We can go into our prisons and find that 80% of prisoners will be people who failed at school. I know this from my own experience. I declare an interest in that I am a failed child. I had an enormous amount of money spent on me when I got nicked and put into boys’ prisons and places such as that. As I said in the House before, they spent twice the amount of money on me that they would spend on sending someone to Eton.

We have this really weird thing. After the Second World War, a kind of inept socialism came in to join the inept capitalism we run. Our capitalism is a poor, underinvesting one and our socialism is equally inept. We have these two functions going on at the same time. We have a society that is an ecosystem for social failure. We do not have a bullish capitalism.

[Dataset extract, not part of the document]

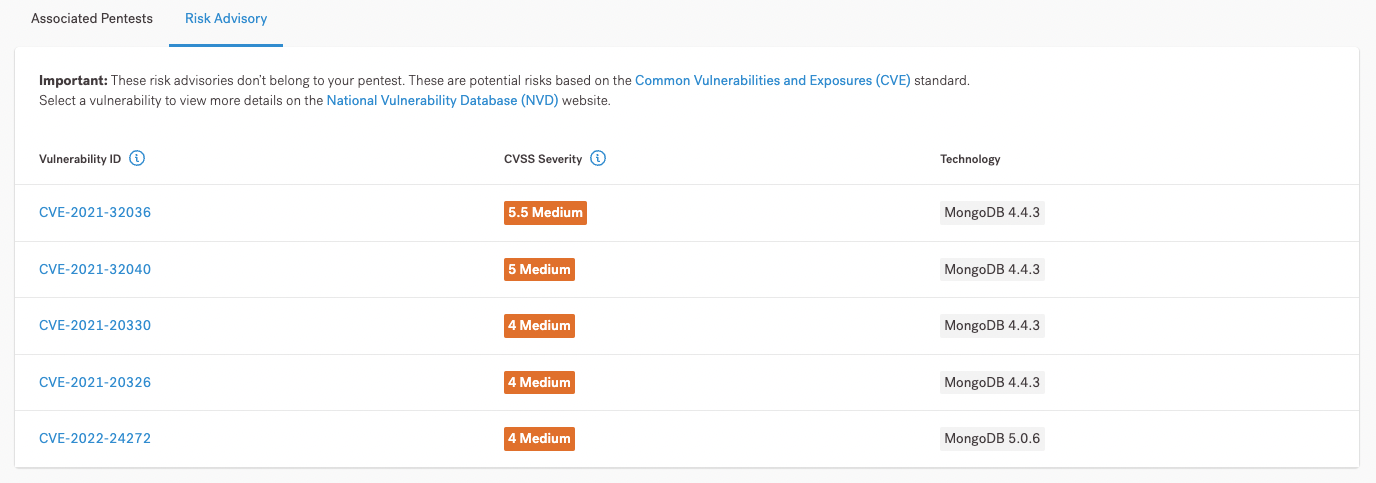Viewport: 1376px width, 483px height.
Task: Click the 5 Medium severity badge
Action: click(x=540, y=269)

We do not invest money in new businesses. Some 87% of all money lent by banks goes into buying and selling property. We have a really perverse world where we do not educate our bosses—our ruling class, if you would like to call them that—and our property classes into taking more risks with their money. They would rather put it into property and getting thousands of people flipping hamburgers. We are in this strange, self-defeating world.

It is interesting that when we joined the European Common Market in 1973, our productivity was about 30% behind Germany’s. It is now 35%. At that time we were ahead of the French in productivity but now we are behind them. We were well behind the Italians and now we are about 10% behind. All these strange things come together to produce this really weird world where we produce underachieving children who fill up our social security halls, prisons and A&E departments. We are sitting on this ecosystem and we are talking about it, but is there a Government brave enough to stand up and say that whatever amount of experiments and projects, however we rearrange the Budget, there needs to be enormous investment in getting us out of this situation? I do not want to be too dramatic, but I am sorry, I cannot help it.

If we look at what happened between 1939 and 1945, we see that we borrowed the future. We stopped paying off for that future only in 2006, when the man signed the last cheque to the American Government over the lend-lease. We borrowed the future to have a future. Unfortunately, we now need to declare war on our lack of education and on the strange way in which we think we can leave things to market forces. The most successful economy in the past 100 years has been the German economy. That was established in the 19th century by mass investment by Governments. If we look at the United States and all the new technology, we see that it has all grown out of stuff developed by government money given to universities. We need to wake up to this bell ringing, this tocsin: if we do not grab the opportunity, we will be having this discussion in 10 or 20 years’ time and saying, “Isn’t it a pity that we have so many poor people, that we have so many people failing at school?”. The one thing that I suggest we do is to have an enormous plan for how we get out of the grief, and to look at where the problems have come up thus far and what we are going to do about them. We need some real, big strategizing, and that is what I am suggesting we do.

Schools

Lord Bird Excerpts
Thursday 16th November 2017

(6 years, 5 months ago)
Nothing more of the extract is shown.